SZTNR v Minister for Immigration

Case

[2014] FCCA 1981

3 October 2014


FEDERAL CIRCUIT COURT OF AUSTRALIA

SZTNR v MINISTER FOR IMMIGRATION & ANOR [2014] FCCA 1981
Catchwords:
MIGRATION – Review of report and recommendation of an Independent Protection Assessor – applicant claiming a fear of harm in Iran – applicant’s fear found not to be well-founded – whether the Assessor failed to address a claim by the applicant in relation to his fear of harm as a returnee considered.

Legislation:

Migration Act 1958 (Cth), ss.36, 46A, 477

Communications, Energy and Paperworkers Union of Canada, Local 30 v Irving Pulp & Paper, Ltd [2013] SCC 34
Dranichnikov v Minister for Immigration (2003) 77 ALJR 1088

WAEE v Minister for Immigration (2003) 75 ALD 630

Applicant: SZTNR
First Respondent: MINISTER FOR IMMIGRATION & BORDER PROTECTION
Second Respondent: WILLIAM KENNEDY IN HIS CAPACITY AS INDEPENDENT PROTECTION ASSESSOR
File Number: SYG 2877 of 2013
Judgment of: Judge Driver
Hearing date: 29 August 2014
Delivered at: Sydney
Delivered on: 3 October 2014

REPRESENTATION

Counsel for the Applicant: Mr J F Gormly
Counsel for the Respondents: Mr J D Smith
Solicitors for the Respondents: DLA Piper

ORDERS

  1. The application filed on 20 November 2013 is dismissed.

FEDERAL CIRCUIT COURT
OF AUSTRALIA
AT SYDNEY

SYG 2877 of 2013

SZTNR

Applicant

And

MINISTER FOR IMMIGRATION & BORDER PROTECTION

First Respondent

WILLIAM KENNEDY IN HIS CAPACITY AS INDEPENDENT PROTECTION ASSESSOR

Second Respondent

REASONS FOR JUDGMENT

Introduction and background

  1. This is an application to review a report and recommendation of an Independent Protection Assessor (Assessor). The report is dated 7 March 2012. The Assessor recommended that the applicant not be recognised as a person to whom Australia has protection obligations under the Refugees Convention. The report pre-dated the commencement of the amendments to s.36 of the Migration Act 1958 (Cth) (Migration Act) which introduced the complementary protection criterion for protection and hence the report did not deal with that criterion.

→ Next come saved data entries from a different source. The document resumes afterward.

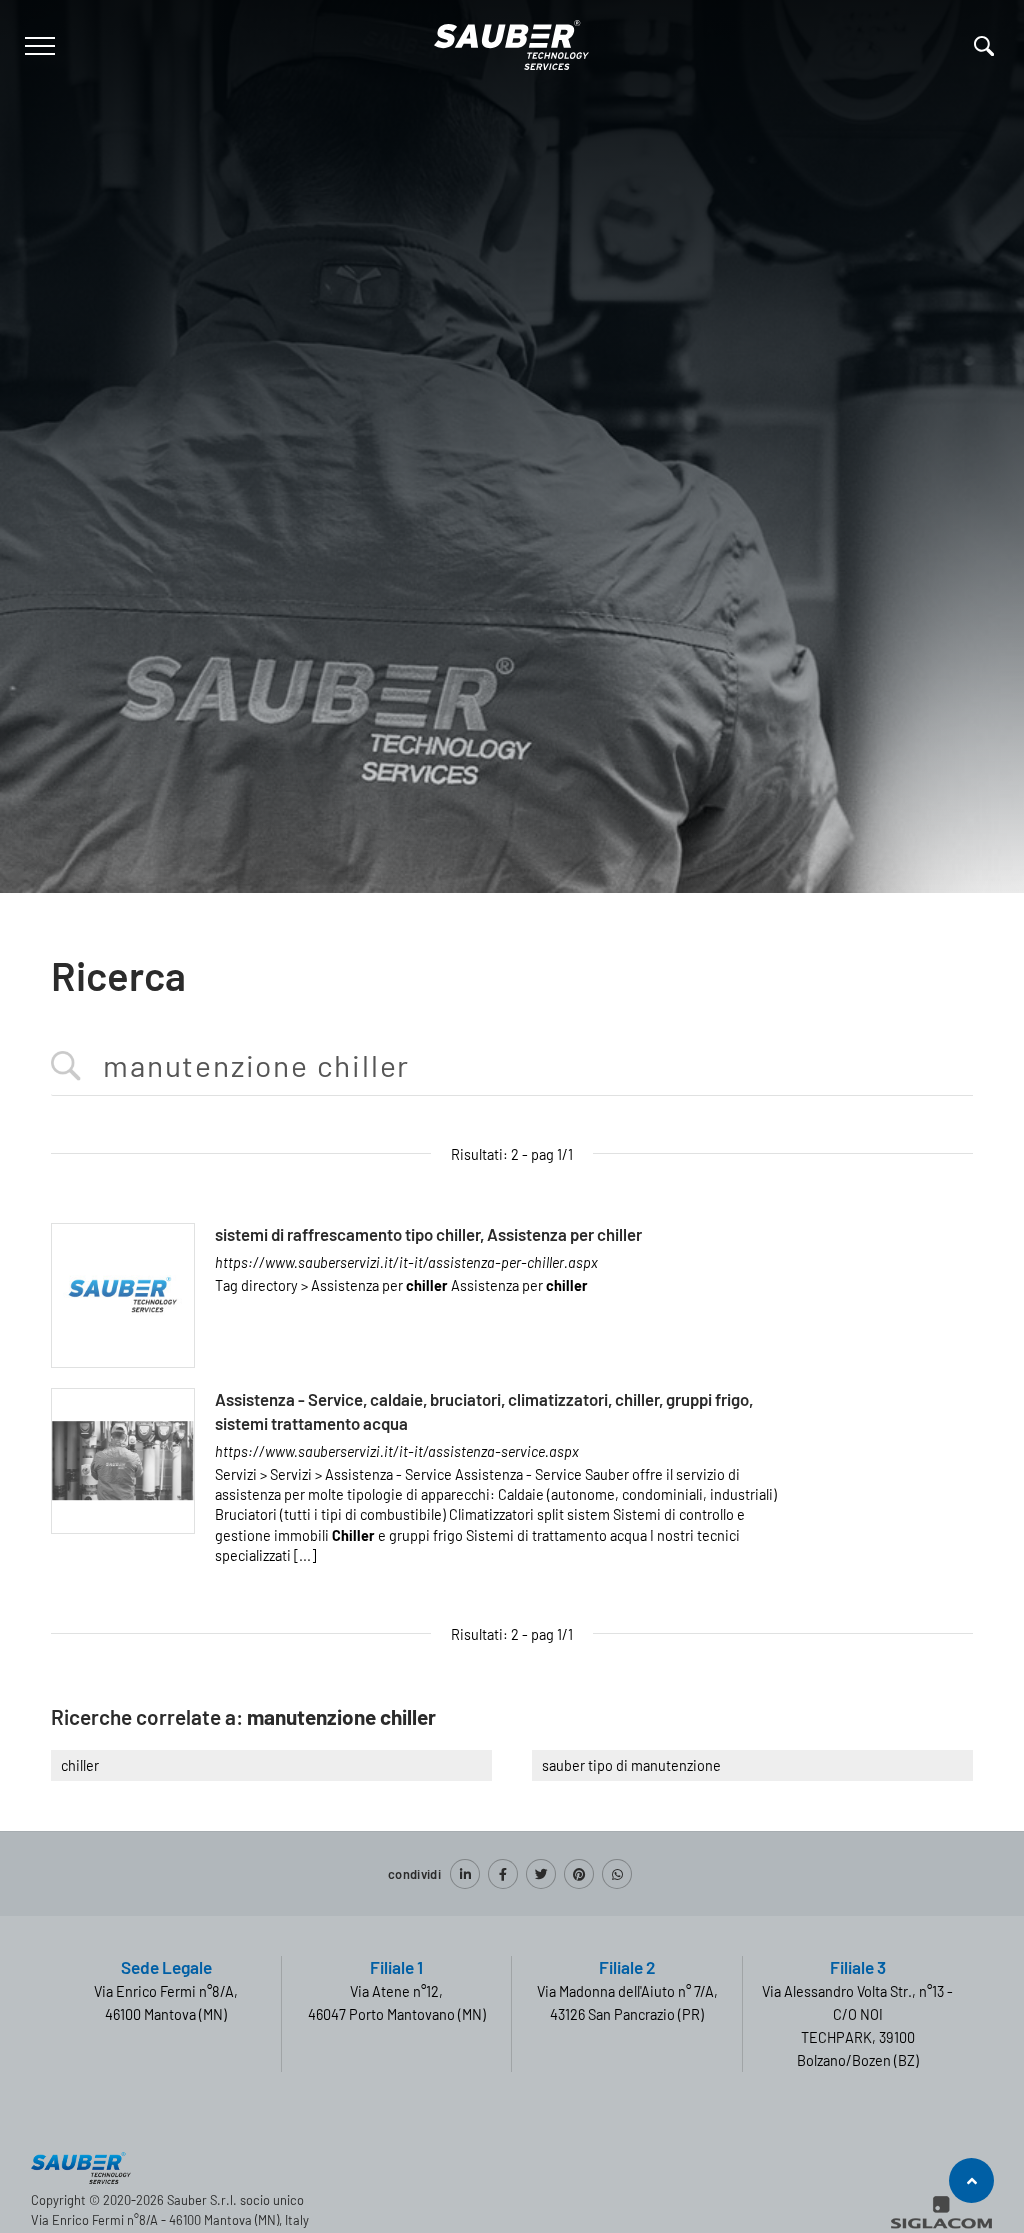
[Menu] (37, 46)
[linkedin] (465, 1874)
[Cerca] (984, 46)
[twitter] (541, 1874)
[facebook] (503, 1874)
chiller (80, 1765)
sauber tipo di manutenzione (631, 1765)
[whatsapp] (617, 1874)
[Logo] (511, 41)
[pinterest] (579, 1874)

  2. The applicant is from Iran and had made claims for protection on various bases.  The following statement of background facts relating to his claims for protection and the assessment of them is derived from the parties’ written submissions.

  3. The applicant is a 25 year old male Iranian national of Arab ethnicity. He arrived in Australia on 7 May 2011 at Christmas Island.

  4. As an “offshore entrant” the applicant was not permitted to apply for a protection visa; instead his claims were assessed by a non-statutory process consisting of an initial Protection Obligations Evaluation (POE) followed by an Independent Protection Assessment (IPA). This process was established to advise the Minister whether to lift the bar to allow offshore entrants to apply for a protection visa pursuant to s.46A Migration Act 1958 (Cth) (Migration Act).

  5. On 5 August 2011 an immigration officer who conducted the initial POE found that the applicant was not a refugee as defined in the Refugees Convention and referred his case for an IPA[1].

    [1] Court Book (CB) 92-101

  6. On 7 March 2012 the Assessor recommended that the applicant not be recognised as a person to whom Australia owed protection under the Refugees Convention[2].

    [2] CB 148-175

  7. These proceedings were commenced on 20 November 2013[3].

    [3] In SZQDZ v Minister for Immigration [2012] FCAFC 26 a Full Federal Court found that proceedings seeking quia timet injunctions in respect of IMR recommendations were not subject to the time limitation provisions of s.477 of the Migration Act. 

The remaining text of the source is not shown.